D’un autre côté, Jude Édouard Pierre confie que l’Autorité nationale de Régulation du secteur énergétique (ANARSE) en partenariat avec l’EDH a déjà effectué une évaluation des lampadaires de la Route des Rails dans le but de les réparer. Cependant, les autorités sont encore à la recherche du financement nécessaire pour mener le projet.
À Pétion-Ville, la mairie a pris la décision de réparer les lampadaires solaires. Le maire de la municipalité, Dominique Saint-Roc, dit avoir déjà contacté une firme qui doit évaluer la situation à l’heure où l’insécurité bat son plein dans les rues les plus obscures de la localité. Le projet sera financé par la mairie.

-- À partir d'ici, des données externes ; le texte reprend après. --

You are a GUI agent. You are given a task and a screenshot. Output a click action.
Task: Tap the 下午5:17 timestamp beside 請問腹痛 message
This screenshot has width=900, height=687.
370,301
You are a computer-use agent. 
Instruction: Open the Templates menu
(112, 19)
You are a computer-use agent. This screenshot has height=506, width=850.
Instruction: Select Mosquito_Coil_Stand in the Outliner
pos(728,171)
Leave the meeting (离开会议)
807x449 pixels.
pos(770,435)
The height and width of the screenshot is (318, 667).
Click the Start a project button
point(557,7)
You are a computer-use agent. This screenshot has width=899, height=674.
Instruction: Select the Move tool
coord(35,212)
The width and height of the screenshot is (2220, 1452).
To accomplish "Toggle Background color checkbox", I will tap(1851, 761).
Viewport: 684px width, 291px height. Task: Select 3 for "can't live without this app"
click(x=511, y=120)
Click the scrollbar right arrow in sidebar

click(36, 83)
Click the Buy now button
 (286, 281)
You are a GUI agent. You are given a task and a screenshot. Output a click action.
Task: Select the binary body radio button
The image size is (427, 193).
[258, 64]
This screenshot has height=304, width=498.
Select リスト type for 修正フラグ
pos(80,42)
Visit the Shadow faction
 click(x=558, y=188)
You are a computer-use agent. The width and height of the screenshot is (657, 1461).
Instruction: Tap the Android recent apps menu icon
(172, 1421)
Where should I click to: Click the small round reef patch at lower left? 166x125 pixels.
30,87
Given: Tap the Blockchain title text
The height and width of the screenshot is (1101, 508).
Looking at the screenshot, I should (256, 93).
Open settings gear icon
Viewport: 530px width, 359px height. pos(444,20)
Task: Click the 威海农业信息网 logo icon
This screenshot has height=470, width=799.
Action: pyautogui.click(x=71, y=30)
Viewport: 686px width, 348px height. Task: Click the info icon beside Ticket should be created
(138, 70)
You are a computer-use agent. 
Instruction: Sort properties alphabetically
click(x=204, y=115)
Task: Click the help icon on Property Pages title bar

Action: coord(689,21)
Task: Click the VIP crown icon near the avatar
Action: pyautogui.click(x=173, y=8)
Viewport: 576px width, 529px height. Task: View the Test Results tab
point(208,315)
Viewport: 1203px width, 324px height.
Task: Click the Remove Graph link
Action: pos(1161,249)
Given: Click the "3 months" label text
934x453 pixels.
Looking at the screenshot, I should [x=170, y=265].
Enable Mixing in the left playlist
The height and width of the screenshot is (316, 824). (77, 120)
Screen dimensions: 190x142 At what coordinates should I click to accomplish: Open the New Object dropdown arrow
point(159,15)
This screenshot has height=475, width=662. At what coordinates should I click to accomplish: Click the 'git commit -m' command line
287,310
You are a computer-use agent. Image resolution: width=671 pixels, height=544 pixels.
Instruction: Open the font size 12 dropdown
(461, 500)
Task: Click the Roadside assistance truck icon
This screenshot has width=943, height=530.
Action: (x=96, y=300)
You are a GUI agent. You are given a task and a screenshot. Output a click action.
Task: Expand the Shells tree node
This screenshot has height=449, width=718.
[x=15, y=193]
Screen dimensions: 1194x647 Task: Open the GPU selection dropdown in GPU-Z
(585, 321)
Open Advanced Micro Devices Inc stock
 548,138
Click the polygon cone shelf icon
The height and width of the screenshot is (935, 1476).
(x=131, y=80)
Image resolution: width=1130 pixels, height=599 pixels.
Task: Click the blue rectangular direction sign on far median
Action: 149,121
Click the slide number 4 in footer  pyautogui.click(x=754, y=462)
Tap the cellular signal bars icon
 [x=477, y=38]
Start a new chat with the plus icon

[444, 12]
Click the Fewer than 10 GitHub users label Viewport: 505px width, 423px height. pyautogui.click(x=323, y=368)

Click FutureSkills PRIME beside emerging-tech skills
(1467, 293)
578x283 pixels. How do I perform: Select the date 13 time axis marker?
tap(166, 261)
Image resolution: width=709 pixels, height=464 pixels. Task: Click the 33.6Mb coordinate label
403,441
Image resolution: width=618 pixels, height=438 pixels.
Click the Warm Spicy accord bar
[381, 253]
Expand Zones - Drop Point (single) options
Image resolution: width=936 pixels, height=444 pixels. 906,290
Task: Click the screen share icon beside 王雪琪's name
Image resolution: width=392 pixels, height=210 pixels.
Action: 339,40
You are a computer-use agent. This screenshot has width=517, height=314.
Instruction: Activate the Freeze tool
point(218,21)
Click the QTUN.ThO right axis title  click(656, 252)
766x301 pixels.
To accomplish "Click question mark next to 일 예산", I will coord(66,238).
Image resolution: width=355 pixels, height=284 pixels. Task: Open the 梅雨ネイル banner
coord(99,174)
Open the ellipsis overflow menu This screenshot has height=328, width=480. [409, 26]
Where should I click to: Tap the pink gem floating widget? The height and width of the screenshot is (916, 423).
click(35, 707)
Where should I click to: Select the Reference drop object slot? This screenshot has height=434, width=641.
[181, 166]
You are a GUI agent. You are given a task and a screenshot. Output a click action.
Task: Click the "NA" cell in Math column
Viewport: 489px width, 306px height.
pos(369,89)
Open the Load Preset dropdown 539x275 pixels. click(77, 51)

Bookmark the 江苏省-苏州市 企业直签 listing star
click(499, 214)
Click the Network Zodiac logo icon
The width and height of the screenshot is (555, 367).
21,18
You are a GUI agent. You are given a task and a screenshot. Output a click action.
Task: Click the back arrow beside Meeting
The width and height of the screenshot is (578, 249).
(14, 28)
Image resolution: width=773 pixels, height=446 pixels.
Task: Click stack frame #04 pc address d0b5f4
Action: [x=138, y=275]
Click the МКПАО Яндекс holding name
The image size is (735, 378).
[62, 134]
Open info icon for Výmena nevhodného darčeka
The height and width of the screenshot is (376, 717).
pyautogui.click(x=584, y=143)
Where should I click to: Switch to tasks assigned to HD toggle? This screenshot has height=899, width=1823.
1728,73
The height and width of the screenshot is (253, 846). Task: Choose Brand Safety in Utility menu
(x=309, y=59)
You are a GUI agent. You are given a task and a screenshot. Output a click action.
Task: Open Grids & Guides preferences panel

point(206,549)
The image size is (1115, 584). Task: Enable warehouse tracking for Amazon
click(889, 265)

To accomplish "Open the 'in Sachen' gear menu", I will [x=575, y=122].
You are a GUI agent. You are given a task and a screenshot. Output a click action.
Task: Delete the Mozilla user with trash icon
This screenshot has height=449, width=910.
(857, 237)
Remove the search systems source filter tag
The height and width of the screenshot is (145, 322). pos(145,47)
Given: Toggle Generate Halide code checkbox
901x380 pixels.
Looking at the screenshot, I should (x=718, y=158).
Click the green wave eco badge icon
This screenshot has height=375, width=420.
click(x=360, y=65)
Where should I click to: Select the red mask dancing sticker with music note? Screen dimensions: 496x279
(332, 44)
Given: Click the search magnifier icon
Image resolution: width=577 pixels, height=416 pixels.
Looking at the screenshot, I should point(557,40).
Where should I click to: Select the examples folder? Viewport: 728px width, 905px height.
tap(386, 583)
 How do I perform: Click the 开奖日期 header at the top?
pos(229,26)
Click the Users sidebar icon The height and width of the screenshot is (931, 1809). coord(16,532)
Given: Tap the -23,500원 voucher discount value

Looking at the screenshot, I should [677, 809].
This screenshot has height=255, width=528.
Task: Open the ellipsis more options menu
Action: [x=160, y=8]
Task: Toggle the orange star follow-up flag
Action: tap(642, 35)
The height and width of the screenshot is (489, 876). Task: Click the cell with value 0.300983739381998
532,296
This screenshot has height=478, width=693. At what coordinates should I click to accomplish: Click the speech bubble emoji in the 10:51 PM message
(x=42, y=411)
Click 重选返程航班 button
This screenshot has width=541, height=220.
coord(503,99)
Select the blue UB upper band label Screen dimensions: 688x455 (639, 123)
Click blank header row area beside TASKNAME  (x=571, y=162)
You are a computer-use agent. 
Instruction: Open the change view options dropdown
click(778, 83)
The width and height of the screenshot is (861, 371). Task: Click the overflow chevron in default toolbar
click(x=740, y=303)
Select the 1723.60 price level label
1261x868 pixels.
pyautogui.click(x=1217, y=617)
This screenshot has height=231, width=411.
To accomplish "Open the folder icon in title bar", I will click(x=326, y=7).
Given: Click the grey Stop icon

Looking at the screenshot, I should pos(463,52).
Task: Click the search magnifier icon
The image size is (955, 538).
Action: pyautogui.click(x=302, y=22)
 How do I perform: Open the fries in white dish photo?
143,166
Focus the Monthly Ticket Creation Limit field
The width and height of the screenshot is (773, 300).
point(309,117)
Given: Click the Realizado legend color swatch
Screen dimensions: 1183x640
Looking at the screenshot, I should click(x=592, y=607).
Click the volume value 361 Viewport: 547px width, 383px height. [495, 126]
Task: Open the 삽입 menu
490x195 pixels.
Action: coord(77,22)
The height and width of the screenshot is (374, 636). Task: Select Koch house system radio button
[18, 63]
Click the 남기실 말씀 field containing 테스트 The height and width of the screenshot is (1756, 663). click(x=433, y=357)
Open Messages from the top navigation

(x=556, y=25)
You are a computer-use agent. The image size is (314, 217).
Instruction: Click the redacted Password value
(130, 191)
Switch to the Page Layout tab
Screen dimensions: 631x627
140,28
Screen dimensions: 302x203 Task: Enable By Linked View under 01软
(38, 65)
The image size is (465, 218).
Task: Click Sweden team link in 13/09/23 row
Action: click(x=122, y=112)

Par ailleurs, selon le directeur général de l’Électricité d’Haïti (EdH), Nicolas Hervé Pierre Louis, les mairies de la région métropolitaine ont une dette de 2,1 milliards de gourdes envers l’institution alors que celles des villes de province affichent 1,9 milliard de gourdes. Ces montants concernent uniquement l’éclairage public.